But those Clinton stands were difficult to maintain. When the Bush administration took over, it quickly reversed both and issued new regulations saying that if undue environmental degradation is necessary for a new mine, that's OK. Environmentalists responded with a lawsuit, and things grew even more complicated when U.S. District Judge Henry Kennedy -- a Clinton appointee based in D.C. -- came down on both sides of the issue. Kennedy ruled that Leshy's interpretation of FLPMA was correct, but upheld the Bush regulations on the grounds that the government can prevent undue degradation on a case-by-case basis without having a formal veto power over mining.
The Glamis mine was finally killed indirectly by California's government, which passed a state law and regulations in 2003 requiring that all open-pit mines be backfilled once the minerals are gone. Glamis said that made the mine uneconomical. Still, in another indication of the industry's determination, Glamis filed a claim under the North American Free Trade Agreement, charging that the United States had expropriated its property rights. Last year, a three-person NAFTA Tribunal ruled against Glamis, saying that it found no evidence that state and federal officials had shown a lack of due process.
Today, BLM officials say they can reject a mine proposal that causes "unnecessary or undue degradation." But when companies become worried that will happen, they modify their plans so they're acceptable to the agency. Many environmentalists think that effectively allows a destructive industry far too much leeway. As for the Forest Service's authority -- or lack of authority -- Leshy says, "It is all very murky now."
And so mining opponents have had to modify their own strategy, battling mines from many angles. Nowadays, for instance, they're challenging other Bush regulations that authorized a longstanding practice: Companies often file claims on federal land where they have no plans to mine; they just need a place to dispose of waste rock and tailings. Typically, the feds don't check whether those claims are actually going to be mined; they just see the land as part of the broader mining operation.
Numerous environmental groups, including the local Save the Scenic Santa Ritas and national Earthworks in Washington, D.C., are pushing a lawsuit that would force the Forest Service to conduct validity exams on Rosemont and other proposed mines in Colorado and Nevada. "It's pretty obvious to us that Rosemont doesn't have valid claims on federal land (where it plans to dump tailings)," says Roger Flynn, an attorney with the Western Mining Action Project in Lyons, Colo., which represents environmentalists in the case. "How can they be valuable claims if they are dumping waste on them?"
There are other ways the Rosemont Mine might be stalled or stopped: The company needs an Army Corps of Engineers permit to modify a stream channel, and county and state agencies have to approve various aspects. But all that skirts the fundamental question: Can the feds say no, period?
Rosemont Copper's Cornoyer, 37, is a native Arizonan who has a geological sciences degree from Arizona State University. He begins the tour of the company's properties in the red-brick headquarters of the sprawling Rosemont Ranch -- 30,000 acres, 90 percent of which is leased public grazing land. The company, which bought more than a dozen parcels to assemble the ranch five years ago, says it's another commitment to environmental values: Open space is preserved and cattle are raised without artificial hormones and antibiotics. And some of the grazing rights are around the mine site, so the purchase reduces the chance that local ranchers would oppose mining.

Required work
Retype the portion of the mining article starting with "But those Clinton" and going on through "power over mining.". The listing that comes next has no connection to the mining article.

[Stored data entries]
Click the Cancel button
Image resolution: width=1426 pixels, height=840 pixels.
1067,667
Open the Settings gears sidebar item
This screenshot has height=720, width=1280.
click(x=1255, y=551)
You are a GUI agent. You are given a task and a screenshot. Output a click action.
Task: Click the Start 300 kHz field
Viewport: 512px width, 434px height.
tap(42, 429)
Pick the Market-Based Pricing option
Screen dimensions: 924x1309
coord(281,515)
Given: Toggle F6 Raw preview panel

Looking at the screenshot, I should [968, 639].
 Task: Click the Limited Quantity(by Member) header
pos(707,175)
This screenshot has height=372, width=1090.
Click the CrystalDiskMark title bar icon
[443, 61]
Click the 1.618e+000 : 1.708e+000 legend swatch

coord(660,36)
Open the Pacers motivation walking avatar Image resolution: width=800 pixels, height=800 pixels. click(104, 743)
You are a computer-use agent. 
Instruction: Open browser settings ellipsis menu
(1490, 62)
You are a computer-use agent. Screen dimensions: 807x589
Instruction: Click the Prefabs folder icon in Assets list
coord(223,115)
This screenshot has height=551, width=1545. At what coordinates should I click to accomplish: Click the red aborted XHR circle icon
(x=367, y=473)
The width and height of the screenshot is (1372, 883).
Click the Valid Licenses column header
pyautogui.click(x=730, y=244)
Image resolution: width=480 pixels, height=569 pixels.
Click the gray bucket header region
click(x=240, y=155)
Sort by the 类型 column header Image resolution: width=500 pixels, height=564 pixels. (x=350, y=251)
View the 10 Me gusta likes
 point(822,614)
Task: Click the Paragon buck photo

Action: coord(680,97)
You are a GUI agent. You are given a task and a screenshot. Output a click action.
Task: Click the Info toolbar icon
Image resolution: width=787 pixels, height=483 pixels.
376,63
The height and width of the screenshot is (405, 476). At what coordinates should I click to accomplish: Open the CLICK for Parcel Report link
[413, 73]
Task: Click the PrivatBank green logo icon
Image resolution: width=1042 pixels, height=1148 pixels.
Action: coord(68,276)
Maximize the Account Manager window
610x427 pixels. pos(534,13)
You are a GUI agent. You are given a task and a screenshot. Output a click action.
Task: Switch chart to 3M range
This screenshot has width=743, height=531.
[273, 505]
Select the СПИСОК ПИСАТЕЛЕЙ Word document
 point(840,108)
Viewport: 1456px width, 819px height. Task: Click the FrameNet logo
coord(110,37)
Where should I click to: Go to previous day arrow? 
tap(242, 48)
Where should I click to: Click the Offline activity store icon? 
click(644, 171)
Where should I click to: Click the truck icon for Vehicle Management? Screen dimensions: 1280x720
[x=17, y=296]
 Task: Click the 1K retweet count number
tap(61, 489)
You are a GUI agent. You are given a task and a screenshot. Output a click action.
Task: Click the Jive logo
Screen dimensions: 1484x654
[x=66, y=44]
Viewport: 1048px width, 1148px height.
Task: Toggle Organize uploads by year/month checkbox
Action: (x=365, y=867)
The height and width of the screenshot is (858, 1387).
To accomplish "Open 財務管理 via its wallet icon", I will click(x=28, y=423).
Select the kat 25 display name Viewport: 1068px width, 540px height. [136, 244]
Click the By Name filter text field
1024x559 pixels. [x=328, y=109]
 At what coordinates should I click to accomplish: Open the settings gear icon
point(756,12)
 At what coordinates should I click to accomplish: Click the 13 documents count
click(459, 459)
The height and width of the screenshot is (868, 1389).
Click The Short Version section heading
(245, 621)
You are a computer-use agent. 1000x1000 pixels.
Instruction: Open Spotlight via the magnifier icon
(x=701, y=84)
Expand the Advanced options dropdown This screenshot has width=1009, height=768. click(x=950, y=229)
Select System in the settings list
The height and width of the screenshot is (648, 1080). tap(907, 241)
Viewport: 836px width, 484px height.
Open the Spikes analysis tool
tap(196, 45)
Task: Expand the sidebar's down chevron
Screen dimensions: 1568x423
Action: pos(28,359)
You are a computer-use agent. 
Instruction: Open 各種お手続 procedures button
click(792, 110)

Task solution
But those Clinton stands were difficult to maintain. When the Bush administration took over, it quickly reversed both and issued new regulations saying that if undue environmental degradation is necessary for a new mine, that's OK. Environmentalists responded with a lawsuit, and things grew even more complicated when U.S. District Judge Henry Kennedy -- a Clinton appointee based in D.C. -- came down on both sides of the issue. Kennedy ruled that Leshy's interpretation of FLPMA was correct, but upheld the Bush regulations on the grounds that the government can prevent undue degradation on a case-by-case basis without having a formal veto power over mining.